C’était en Sardaigne, près de C., dans une ferme tenue par une vieille paysanne, qui parlait un mélange d’italien et de patois rocailleux, aussi sec que la terre que fouinaient les porcs noirs que sa famille élevait. 

 

La viande de ces animaux, qui vivent sur les flancs des montagnes faisant face à la mer, est réputée pour être la plus goûteuse au monde. Ces cochons ont toujours habité l’île ; ils respirent l’air brut du large, s’enivrent de romarin sauvage et de sauge. La pinède, les rochers calcaires et les embruns donnent à leur viande des arômes minéraux et herbacés. 

 

J’ai passé trois ans dans cette ferme et j’y étais heureux, accueilli par cette veille comme un fils. Elle n’a jamais voulu me donner sa recette mais je l’ai vue la préparer cent fois.

 

J’ai découpé deux beaux oignons, pilé trois gousses d’ail frais, mesuré une cuillère à café de sel et autant de poivre concassé, mixé le coeur d’un fenouil avec des graines.
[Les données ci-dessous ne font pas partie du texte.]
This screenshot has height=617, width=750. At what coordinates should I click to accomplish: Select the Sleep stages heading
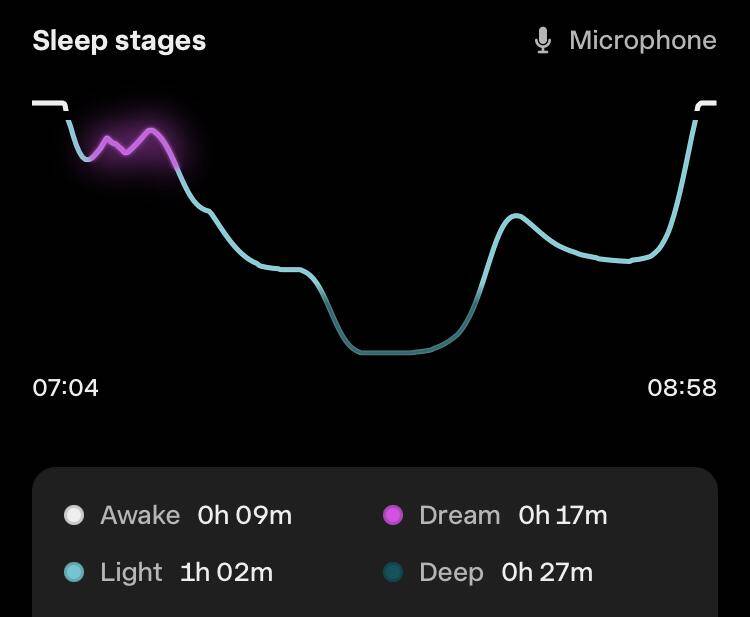click(119, 41)
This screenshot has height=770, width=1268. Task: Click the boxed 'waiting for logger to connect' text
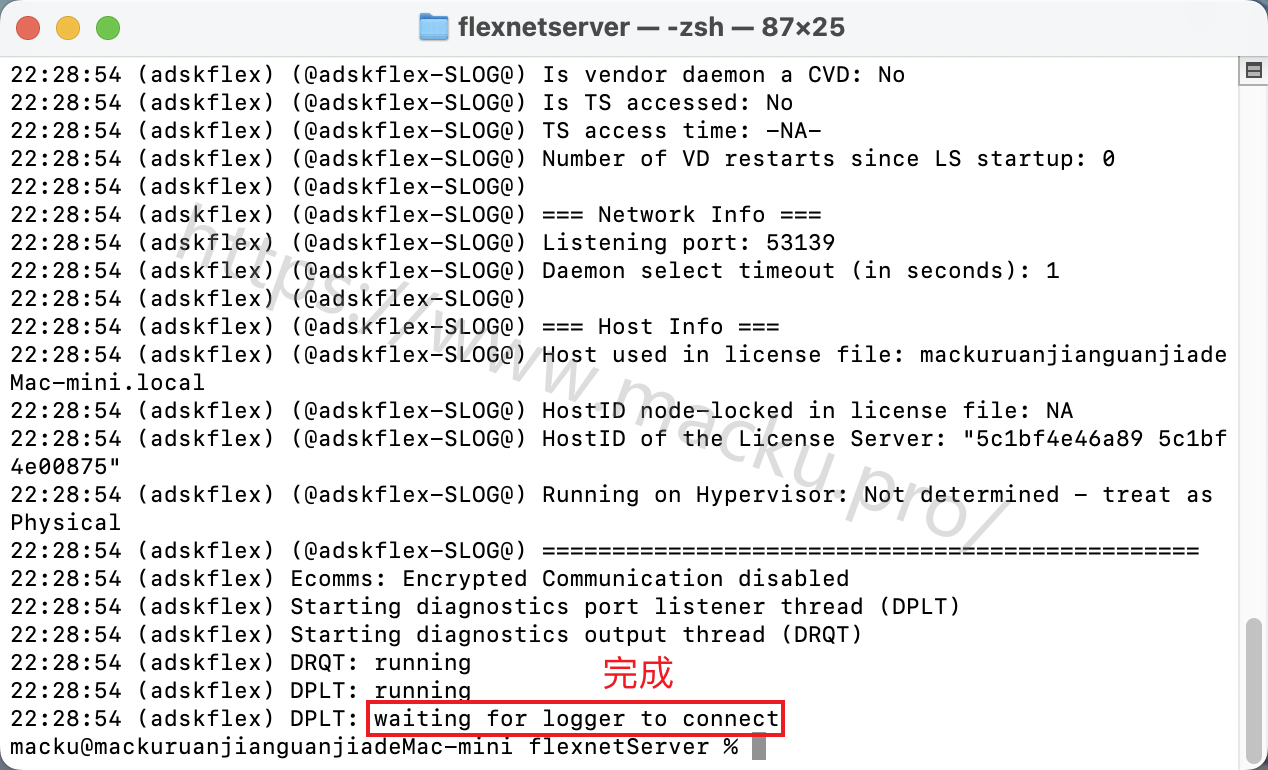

J’ai fait fondre l’oignon, l’ail, le bulbe anisé dans du beurre. Ajouter du thym. Une pincée de sucre. Une pointe de curcuma. Rien de plus. 

 

En cuisine, tout doit pouvoir se justifier — le mélange des épices, la préparation des condiments sont des arts et l’assaisonnement est une science.

 

C’est pourquoi j’ai besoin de la meilleure viande, une dont je sais tout de l’origine et dont je ne peux douter de la qualité. J’ai choisi la plus unique de toutes, celle que je connais le mieux, parce que j’ai nourri la bête, parce que je l’ai vue grandir. 

 

J’ai toujours été ce qu’on appelle un gourmet, ni glouton, ni gourmand. Je fais attention à ce que mange et je suis en bonne santé. Je suis encore mince pour mon âge. J’aime le sucre avec modération, le gras avec parcimonie. 

 

La mémoire de l’estomac et quelques vieux souvenirs, il ne me reste plus que ces plaisirs-là.

 

J’ai étudié plusieurs manuels d’anatomie et de boucherie. J’ai repéré les meilleurs morceaux : j’ai lu que chez le porc, en général, on découpe la viande la plus charnue et la plus tendre dans la région jambière et crucale allant de la section de l'ilium jusqu'à l'extrémité distale du tibia. C’est tout bêtement le jambon. C’est là que je me servirai, car la viande est maigre, que le muscle est facilement accessible et que la découpe ne présente pas de difficulté, même pour un débutant comme moi. 

 

J’ai aussi besoin d’une portion de boyau pour servir de gaine à la saucisse. 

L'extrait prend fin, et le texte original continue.